He noted that the government will continue to spend its contingency reserve of debt reduction. “Unless we continue to reduce our debt burden, the inheritance we leave our children and grandchildren will be a heavy mortgage on their futures,” he said. “We also have to begin to prepare now for an aging population… The less old debt we are still carrying in 2010 and thereafter, the more flexibility we’ll have to meet emerging demographic pressures.”
Goodale also pointed to positive signs in the current economic data. “I can tell you that we are more optimistic today about our future prospects than at the time of the budget in March or the election in June, given recent economic developments and monthly fiscal results published so far this year,” he said, noting the annualized growth rate for the first quarter of 2004 has been revised upward-from 2.4% to 3% and in the second quarter the economy grew at an annual rate of 4.3%.

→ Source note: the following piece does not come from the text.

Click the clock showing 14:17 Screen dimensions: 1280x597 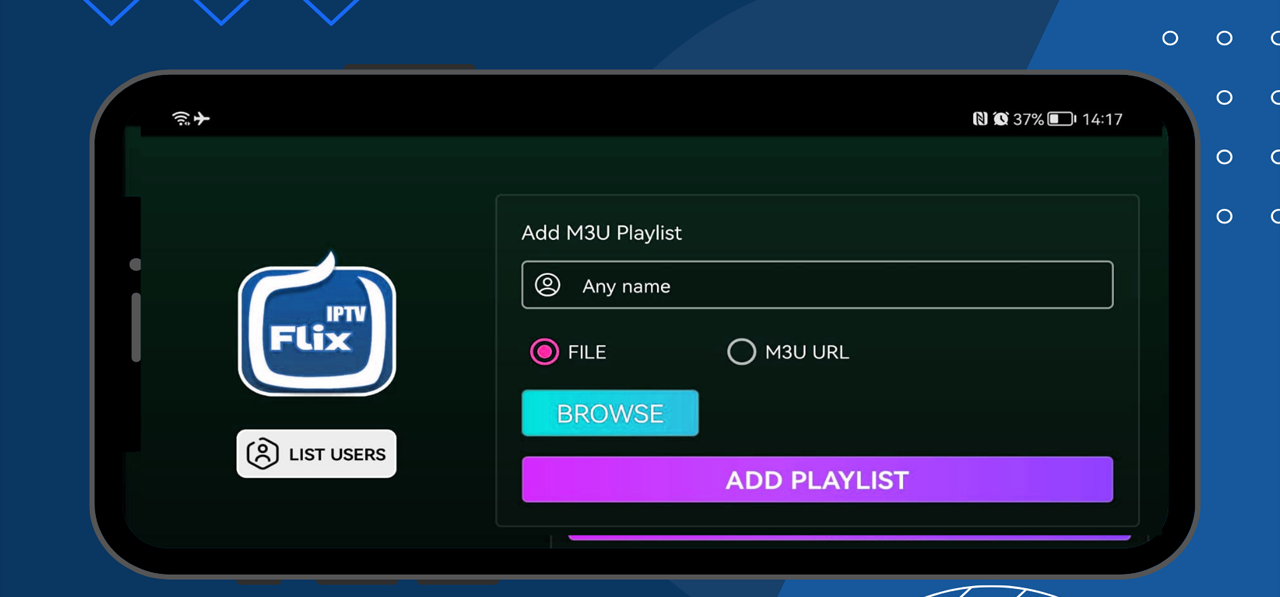tap(1102, 119)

That said, Goodale noted that it’s still early. The government must still prepare for uncertainties such as geopolitical tensions and the impact of higher oil prices over a protracted period of time.
He also announced a comprehensive review of Ottawa’s economic and fiscal forecasting. “The time has come to test our assumptions and make sure that we are still using best practices-benchmarking ourselves against the best in the world,” he said. The review, the first since 1994, is expected to be completed in time for the next federal budget.
On the topic of new spending Goodale promised that the government will boost healthcare spending by:
- investing $15 billion in new funding by 2005-06 to support specific health priorities;
- getting the annual “base” for ongoing federal cash contributions up to the appropriate level called for in the Romanow report for 2005-06, and;
- creating an escalator to ensure growing and predictable funding for the provinces and territories in the future.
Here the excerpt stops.